| What this task involves |
Continue the passage about Aung San Suu Kyi and Burma's changing politics from where it stops.

A dramatic reconstellation of opinions occurred last week. On the same day that Burma’s President Thein Sein, a top-ranking general in the former junta, arrived in New Zealand to a 21-gun salute, Aung San Suu Kyi faced down hundreds of Burmese angry at what they claim is her role in whitewashing a crackdown on protestors at a copper mine in November that left dozens with phosphorous burns.
For all the heady developments in Burma over the past two years, the contrast of these two moments is perhaps the starkest signal of a shift in the country’s political arena: Aung San Suu Kyi, the revered Nobel Laureate and global icon, heckled for the first time while her one-time jailer toured Europe and Australasia to applause for his reformist programme.
While her entry to parliament after 15 years under house arrest has been celebrated worldwide, many Burmese are struggling to reconcile the discrepancy between her activist past and more establishment present. It is the first time she has been tested as a pragmatist, and the terrain is unfamiliar for her. “Sometimes politicians have to do things that people dislike,” she told crowds at the copper mine site last week.

Saved entries:
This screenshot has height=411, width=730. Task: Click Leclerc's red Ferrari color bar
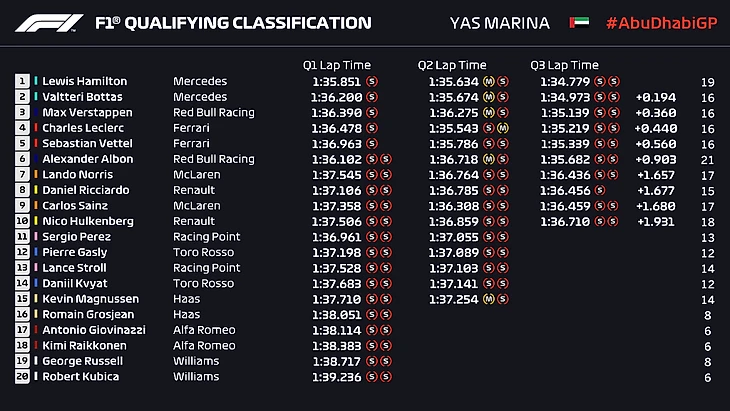36,128
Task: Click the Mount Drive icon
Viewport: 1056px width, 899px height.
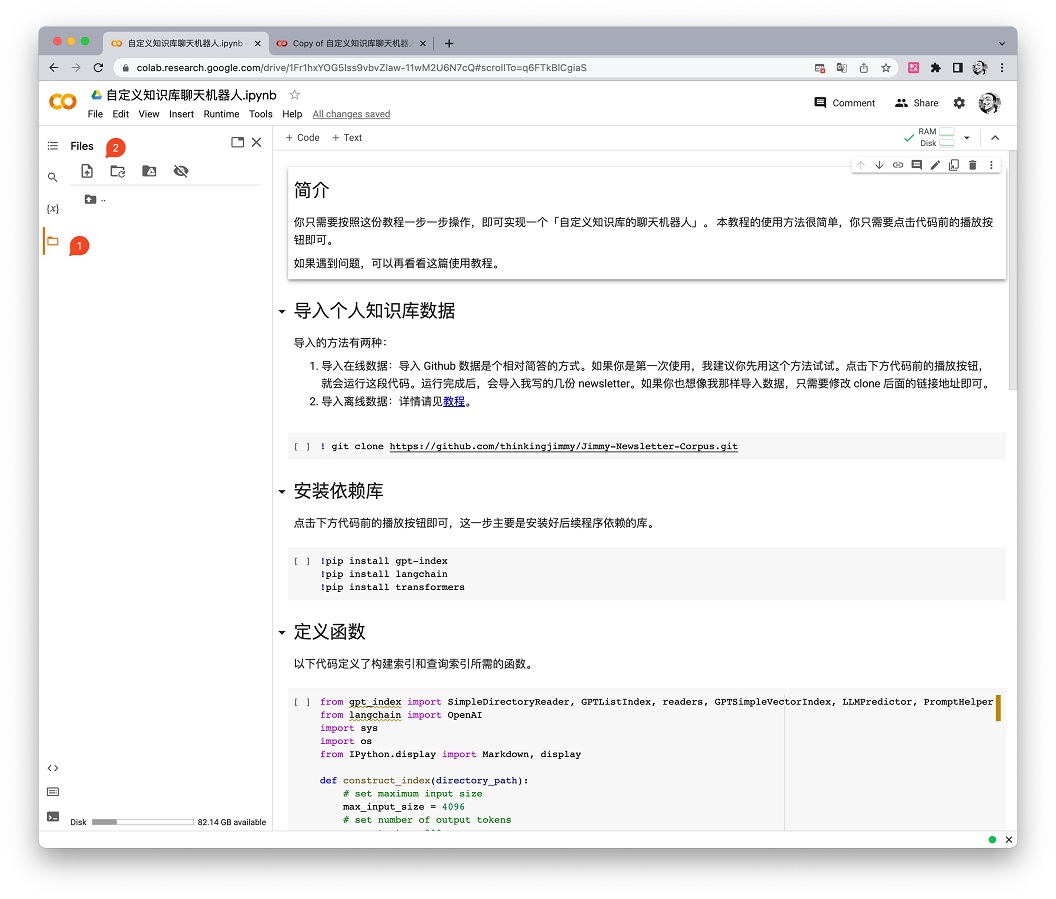Action: click(149, 171)
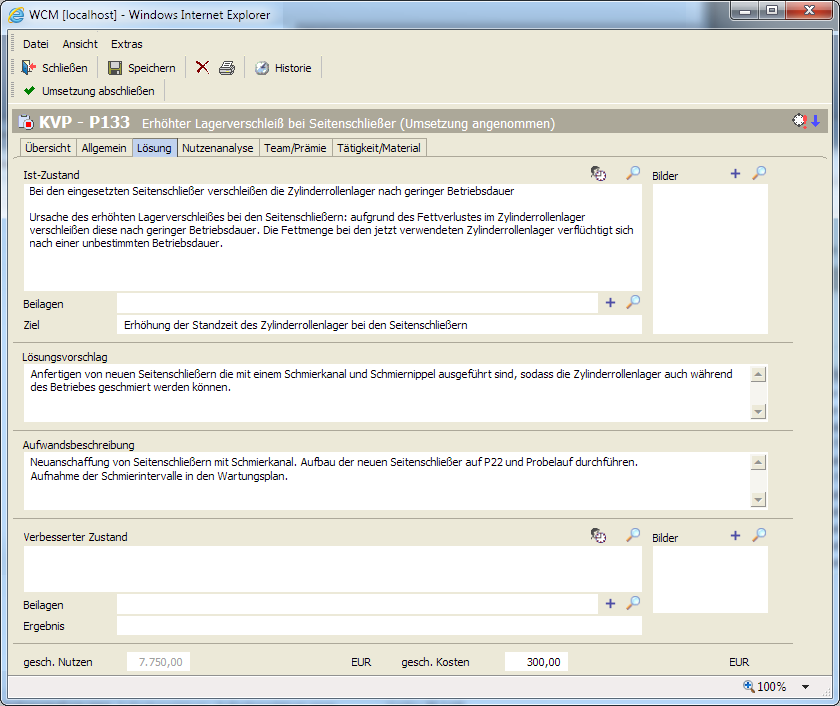Click the printer icon in toolbar
The image size is (840, 706).
(x=227, y=68)
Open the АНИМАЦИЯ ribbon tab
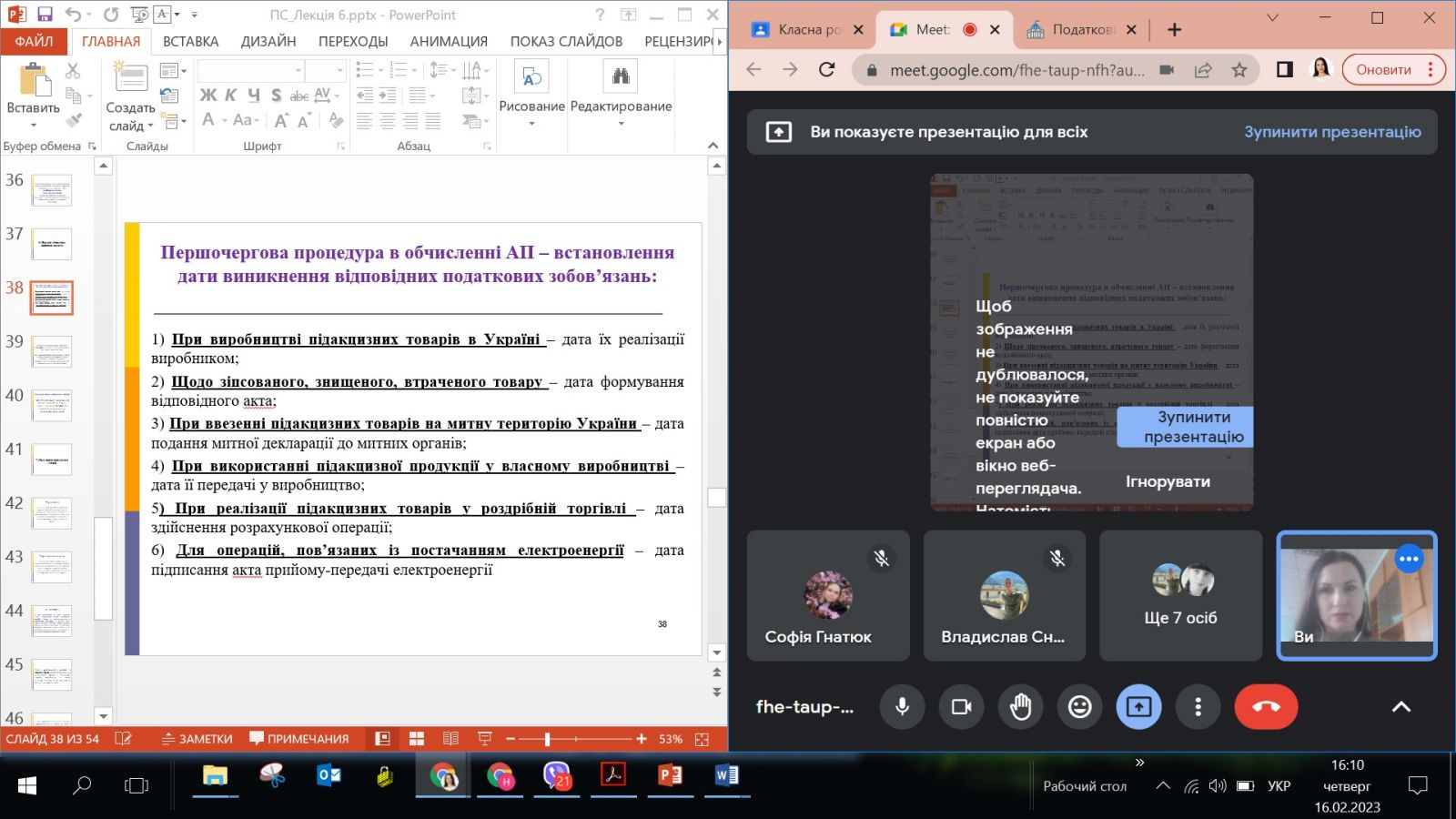 pyautogui.click(x=449, y=41)
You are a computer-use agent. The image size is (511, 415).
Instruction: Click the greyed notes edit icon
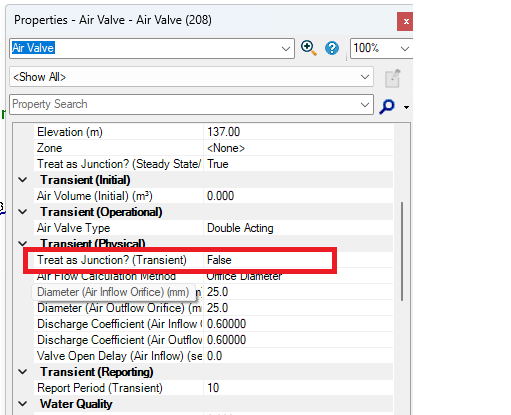(393, 78)
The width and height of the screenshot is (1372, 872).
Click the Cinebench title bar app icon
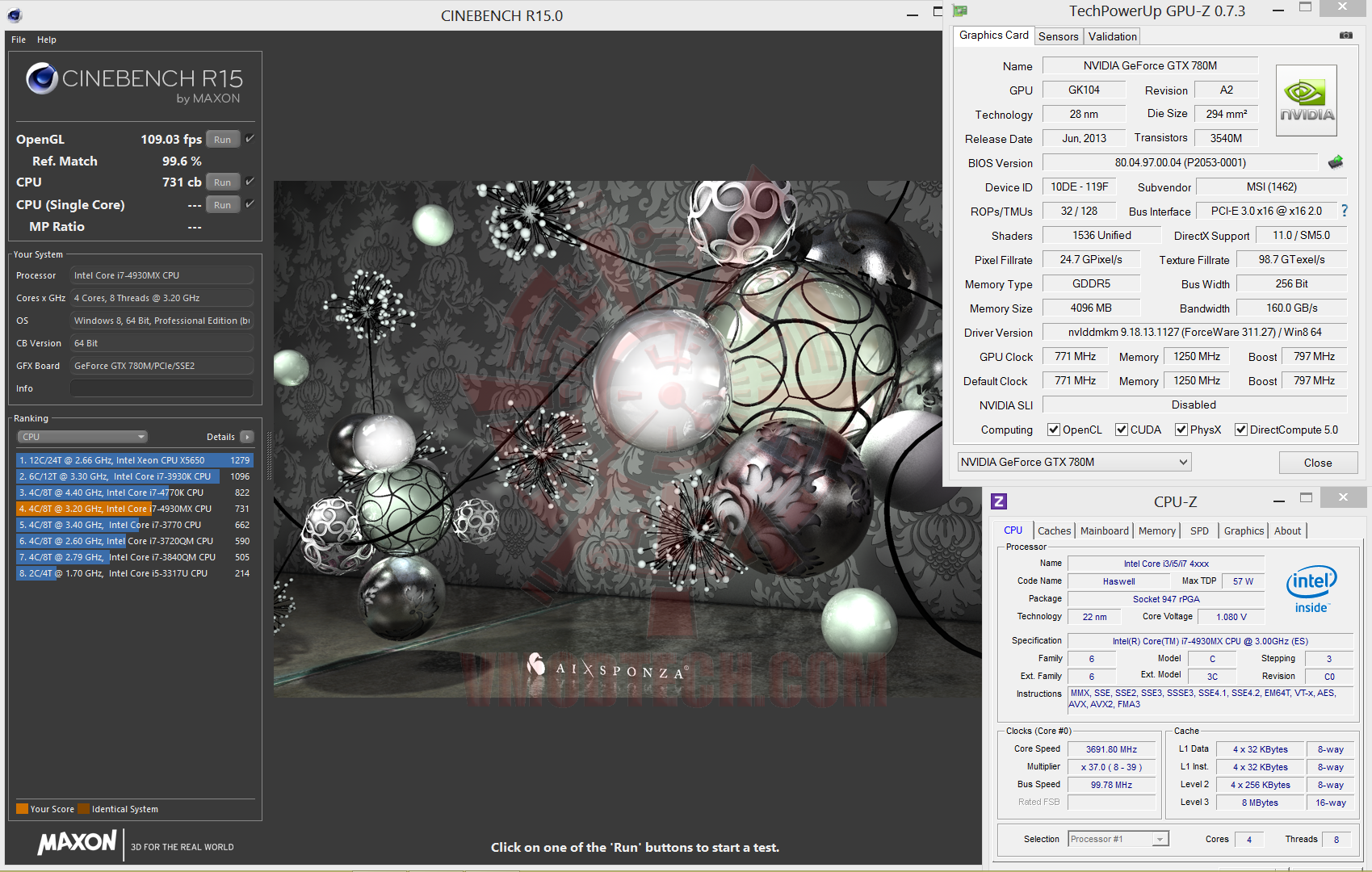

| Final answer |
The many Burmese who have lost their farmland and homes to the mine’s expansion over the past decade were candid with their feelings: “You said you wouldn’t trick the people,” said one, referring to an investigation into the crackdown chaired by Suu Kyi that put the use of phosphorous down to the naivety of riot police, and declared the mine should continue despite acknowledging that it would bring only “slight” benefits to the country.
The report is seen as bowing to powerful military investors and China, which has bankrolled the mine; it also suggests that impunity for security forces will continue. Its conclusions have deflated expectations of the political opposition, and painfully so for many who submitted to fealty to Suu Kyi during the dark decades of military rule.
[pullquote]“In reality, we knew nothing of her as a politician”[/pullquote]
But the reactions to the report may also reflect a certain naivety in assessments of Suu Kyi’s political prowess – did Burmese think that her capacity to weather physical and psychological attacks from the military inevitably equipped her with the tools to lead the country out of its clutches? In reality, we knew nothing of her as a politician, only that she was a figurehead who stood for everything the junta wasn’t.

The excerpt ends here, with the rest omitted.